* _What this task involves_
Set down the entries once more exactly as they were written.

============================================================

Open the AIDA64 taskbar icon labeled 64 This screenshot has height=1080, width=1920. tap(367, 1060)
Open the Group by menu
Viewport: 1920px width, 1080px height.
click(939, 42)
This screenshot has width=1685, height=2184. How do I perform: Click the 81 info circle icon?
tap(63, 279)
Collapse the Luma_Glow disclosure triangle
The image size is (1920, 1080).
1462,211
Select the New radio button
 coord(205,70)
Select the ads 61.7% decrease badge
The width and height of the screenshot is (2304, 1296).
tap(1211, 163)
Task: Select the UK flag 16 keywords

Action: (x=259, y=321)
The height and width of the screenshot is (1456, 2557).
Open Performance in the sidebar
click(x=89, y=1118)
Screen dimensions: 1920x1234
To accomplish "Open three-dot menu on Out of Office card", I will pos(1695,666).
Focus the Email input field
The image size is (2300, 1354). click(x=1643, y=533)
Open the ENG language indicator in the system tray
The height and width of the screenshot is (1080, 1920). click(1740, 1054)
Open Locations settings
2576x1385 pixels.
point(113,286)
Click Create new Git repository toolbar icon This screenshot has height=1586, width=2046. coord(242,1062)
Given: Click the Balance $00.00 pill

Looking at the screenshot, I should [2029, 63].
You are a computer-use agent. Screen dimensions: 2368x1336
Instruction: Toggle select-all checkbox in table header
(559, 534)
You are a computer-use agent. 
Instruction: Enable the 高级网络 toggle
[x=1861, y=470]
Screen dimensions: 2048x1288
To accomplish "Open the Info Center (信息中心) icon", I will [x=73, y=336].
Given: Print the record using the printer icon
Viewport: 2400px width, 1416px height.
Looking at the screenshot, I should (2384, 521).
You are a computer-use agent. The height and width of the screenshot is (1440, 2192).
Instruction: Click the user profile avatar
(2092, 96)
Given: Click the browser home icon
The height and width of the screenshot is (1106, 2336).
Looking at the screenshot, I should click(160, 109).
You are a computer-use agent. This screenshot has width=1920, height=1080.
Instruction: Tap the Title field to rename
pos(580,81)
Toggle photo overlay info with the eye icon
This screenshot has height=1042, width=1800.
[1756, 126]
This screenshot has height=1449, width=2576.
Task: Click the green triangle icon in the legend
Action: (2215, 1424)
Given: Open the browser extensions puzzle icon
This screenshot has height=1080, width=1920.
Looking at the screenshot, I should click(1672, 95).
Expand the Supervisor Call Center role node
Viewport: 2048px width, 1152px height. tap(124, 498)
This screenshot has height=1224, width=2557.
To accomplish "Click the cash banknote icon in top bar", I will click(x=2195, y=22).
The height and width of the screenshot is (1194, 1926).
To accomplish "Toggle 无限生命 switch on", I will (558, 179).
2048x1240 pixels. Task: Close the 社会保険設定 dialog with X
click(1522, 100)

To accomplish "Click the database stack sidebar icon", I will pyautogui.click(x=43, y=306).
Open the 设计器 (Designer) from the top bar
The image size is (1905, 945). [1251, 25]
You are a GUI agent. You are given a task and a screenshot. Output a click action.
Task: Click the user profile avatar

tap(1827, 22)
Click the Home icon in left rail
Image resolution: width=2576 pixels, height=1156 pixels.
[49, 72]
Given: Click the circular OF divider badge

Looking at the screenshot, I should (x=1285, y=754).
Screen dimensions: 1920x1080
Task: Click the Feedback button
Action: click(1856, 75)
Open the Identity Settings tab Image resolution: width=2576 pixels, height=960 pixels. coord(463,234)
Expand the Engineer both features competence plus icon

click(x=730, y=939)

============================================================

* _Worked solution_
Open the AIDA64 taskbar icon labeled 64 This screenshot has height=1080, width=1920. tap(367, 1060)
Open the Group by menu
Viewport: 1920px width, 1080px height.
click(939, 42)
This screenshot has width=1685, height=2184. How do I perform: Click the 81 info circle icon?
tap(63, 279)
Collapse the Luma_Glow disclosure triangle
The image size is (1920, 1080).
1462,211
Select the New radio button
 coord(205,70)
Select the ads 61.7% decrease badge
The width and height of the screenshot is (2304, 1296).
tap(1211, 163)
Task: Select the UK flag 16 keywords

Action: (x=259, y=321)
The height and width of the screenshot is (1456, 2557).
Open Performance in the sidebar
click(x=89, y=1118)
Screen dimensions: 1920x1234
To accomplish "Open three-dot menu on Out of Office card", I will pos(1695,666).
Focus the Email input field
The image size is (2300, 1354). click(x=1643, y=533)
Open the ENG language indicator in the system tray
The height and width of the screenshot is (1080, 1920). click(1740, 1054)
Open Locations settings
2576x1385 pixels.
point(113,286)
Click Create new Git repository toolbar icon This screenshot has height=1586, width=2046. coord(242,1062)
Given: Click the Balance $00.00 pill

Looking at the screenshot, I should [2029, 63].
You are a computer-use agent. Screen dimensions: 2368x1336
Instruction: Toggle select-all checkbox in table header
(559, 534)
You are a computer-use agent. 
Instruction: Enable the 高级网络 toggle
[x=1861, y=470]
Screen dimensions: 2048x1288
To accomplish "Open the Info Center (信息中心) icon", I will [x=73, y=336].
Given: Print the record using the printer icon
Viewport: 2400px width, 1416px height.
Looking at the screenshot, I should (2384, 521).
You are a computer-use agent. The height and width of the screenshot is (1440, 2192).
Instruction: Click the user profile avatar
(2092, 96)
Given: Click the browser home icon
The height and width of the screenshot is (1106, 2336).
Looking at the screenshot, I should click(160, 109).
You are a computer-use agent. This screenshot has width=1920, height=1080.
Instruction: Tap the Title field to rename
pos(580,81)
Toggle photo overlay info with the eye icon
This screenshot has height=1042, width=1800.
[1756, 126]
This screenshot has height=1449, width=2576.
Task: Click the green triangle icon in the legend
Action: (2215, 1424)
Given: Open the browser extensions puzzle icon
This screenshot has height=1080, width=1920.
Looking at the screenshot, I should click(1672, 95).
Expand the Supervisor Call Center role node
Viewport: 2048px width, 1152px height. tap(124, 498)
This screenshot has height=1224, width=2557.
To accomplish "Click the cash banknote icon in top bar", I will click(x=2195, y=22).
The height and width of the screenshot is (1194, 1926).
To accomplish "Toggle 无限生命 switch on", I will (558, 179).
2048x1240 pixels. Task: Close the 社会保険設定 dialog with X
click(1522, 100)

To accomplish "Click the database stack sidebar icon", I will pyautogui.click(x=43, y=306).
Open the 设计器 (Designer) from the top bar
The image size is (1905, 945). [1251, 25]
You are a GUI agent. You are given a task and a screenshot. Output a click action.
Task: Click the user profile avatar

tap(1827, 22)
Click the Home icon in left rail
Image resolution: width=2576 pixels, height=1156 pixels.
[49, 72]
Given: Click the circular OF divider badge

Looking at the screenshot, I should (x=1285, y=754).
Screen dimensions: 1920x1080
Task: Click the Feedback button
Action: click(1856, 75)
Open the Identity Settings tab Image resolution: width=2576 pixels, height=960 pixels. coord(463,234)
Expand the Engineer both features competence plus icon

click(x=730, y=939)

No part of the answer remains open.